ATKI TAKMIŞ KARDAN ADAMA BENZETİLİYOR
Virginia Üniversitesi’nden araştırmacı Seham Ebrahim ve ekibi, hücrelerin şekillerini koruyan ipliksi yapıların üç boyutlu görüntülerine bakarken bu yeni organeli tespit etti. İlk etapta görüntülerde bir anormallik zannedilen bu yapı, tekrarlanan gözlemlerle yepyeni bir organel olarak kaydedildi.
Ebrahim, hemifusomun görünümünü “atkı takmış bir kardan adam”a benzetiyor: Küçük bir kafa kısımdan daha büyük bir gövdeye bağlanmış ve ikisi arasında ince bir sınır bulunuyor. Yaklaşık 100 nanometre çapındaki hemifusom, hücrenin enerji üretim merkezi mitokondriyesinden bile daha küçük bir yapı özelliği taşıyor.
Bu organel, hücreleri dondurarak yapılarının bozulmadan görüntülenmesine olanak tanıyan kriyo-elektron tomografisi (cryo-ET) tekniği ile keşfedildi.

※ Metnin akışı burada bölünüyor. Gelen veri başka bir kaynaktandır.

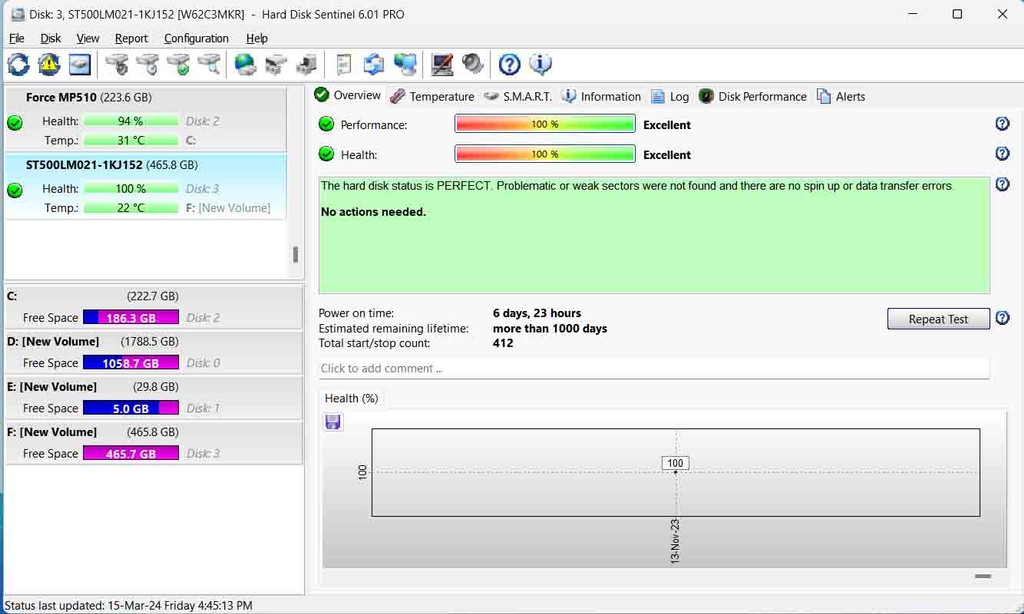Click the yellow warning disk icon
This screenshot has width=1024, height=614.
pos(49,65)
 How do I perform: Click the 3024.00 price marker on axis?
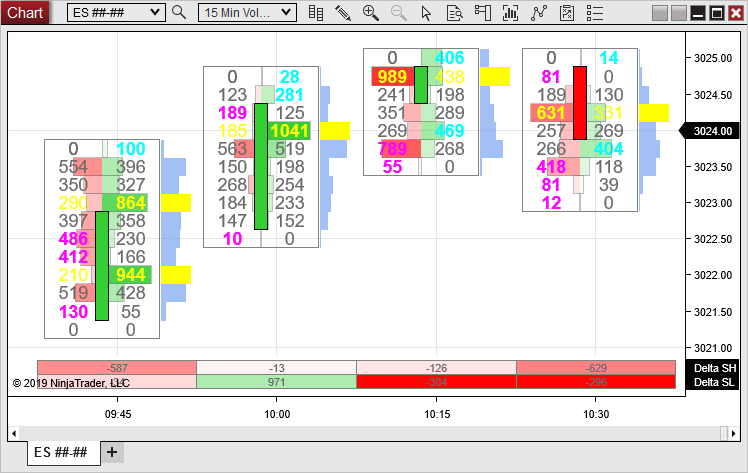(x=714, y=130)
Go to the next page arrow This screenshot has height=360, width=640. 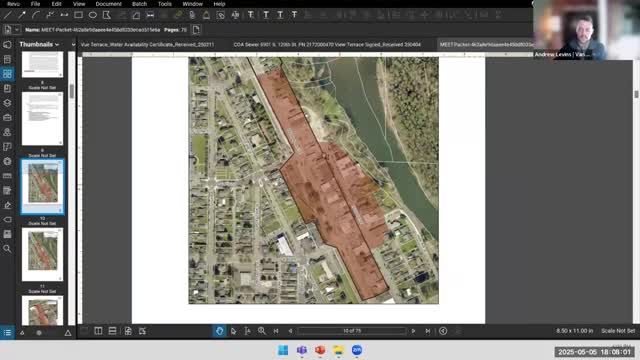(413, 331)

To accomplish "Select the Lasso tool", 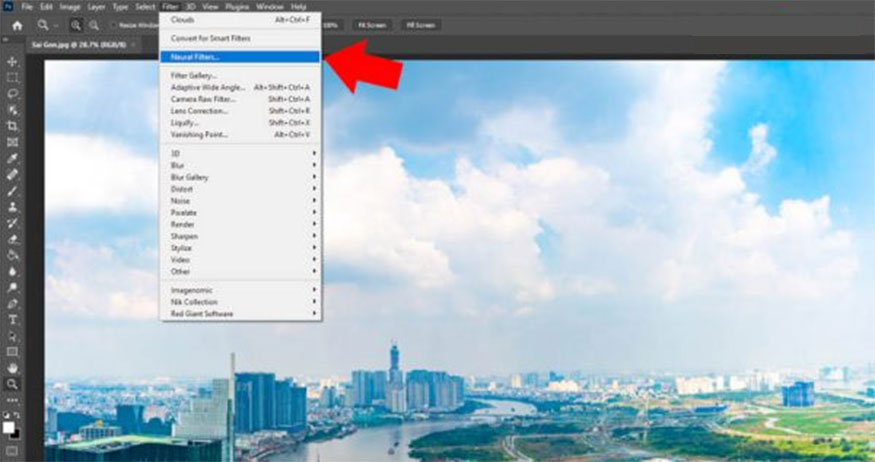I will (13, 93).
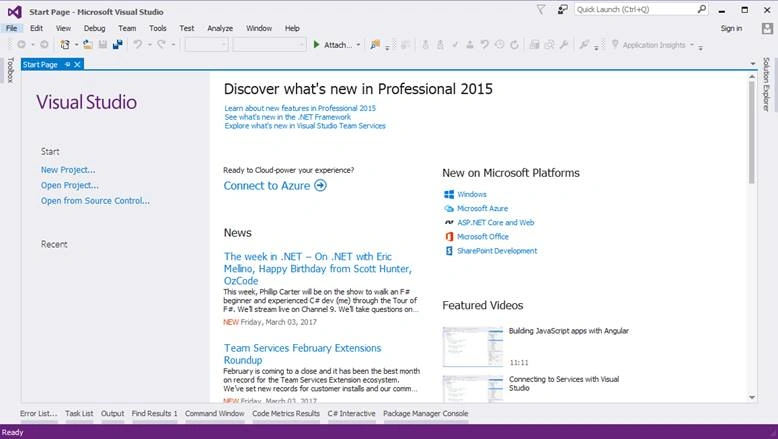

Bu yöntem, hücrelerin kimyasal maddelerle ya da boyalarla işlemeden doğal halleriyle incelenmesine imkan tanıyor.
Ebrahim, “Bu teknik sayesinde hücrelere adeta bir cam küre içindeymiş gibi bakabiliyoruz” şeklinde açıklama yaptı.
NEDEN DAHA ÖNCE FARK EDİLMEDİ?
Nature Communications dergisinde yayımlanan makaleye göre, diğer görüntüleme tekniklerinin hücreleri ağır işlemlerden geçirdiği için hemifusomların şimdiye kadar gözlemlenemediği belirtildi.
Ayrıca, canlı hücrelerde hareketliliği inceleyen diğer yöntemlerin de bu organeli, boyutunun küçük olması nedeniyle sadece bir bulanıklık olarak algılayabileceği ifade edildi.
Araştırma ekibi, inceleme sırasında daha önce karşılaşmadıkları bir vezikül dizilimi gözlemledi. Veziküller, hücre içinde protein, hormon gibi maddelerin taşınmasında görev alan baloncuk benzeri yapılardır. Yeni bulgular, iki vezikülün birleşerek aralarında çift katmanlı bir yağ tabakası oluşturduğunu gösteriyor.
Ebrahim, “Bu, biyofizik açısından bir dönüm noktası” diyerek, yarı birleşmiş halde bulunan iki vezikülün teoride mümkün olduğunu ancak bunun ilk kez canlı bir hücrede gözlemlendiğini vurguladı.
Organelin adı, iki yağ katmanının kısmen birleşmesini ifade eden hemifüzyon teriminden geliyor. Ebrahim’e göre, hemifüzyonlar geçici oluşumlar olmayıp hücre içinde bağımsız ve işlevsel birimler olduklarından organel sınıfına dahil ediliyorlar.
Şu an araştırmacılar, hemifusomun kesin işlevi, yaşam döngüsü ya da bileşimi hakkında detaylı bilgilere ulaşabilmiş değil. Ebrahim, bu yapının bazı vezikül türlerinin öncüsü olabileceğini ve hücre zarlarının geri dönüştürülmesi ya da atılmasında önemli bir rol oynayabileceğini düşünüyor. Bu sürecin, hücrede zararlı birikimlerin engellenmesi açısından büyük önem taşıdığı belirtiliyor.
ALZHEİMER ÜZERİNDE YENİ BİR ETKİ
Uzmanlara göre hemifusomların nasıl işlediğinin anlaşılması, Alzheimer gibi protein birikimi ile ilişkili hastalıkların oluşum süreci hakkında yeni bilgiler sunabilir.
Ebrahim, “Eğer kriyo-elektron tomografisi olmasaydı, bu keşfi yapamazdık” diyerek, bilim dünyasında hala keşfedilmeyi bekleyen birçok yapının mevcut olduğuna da dikkati çekti.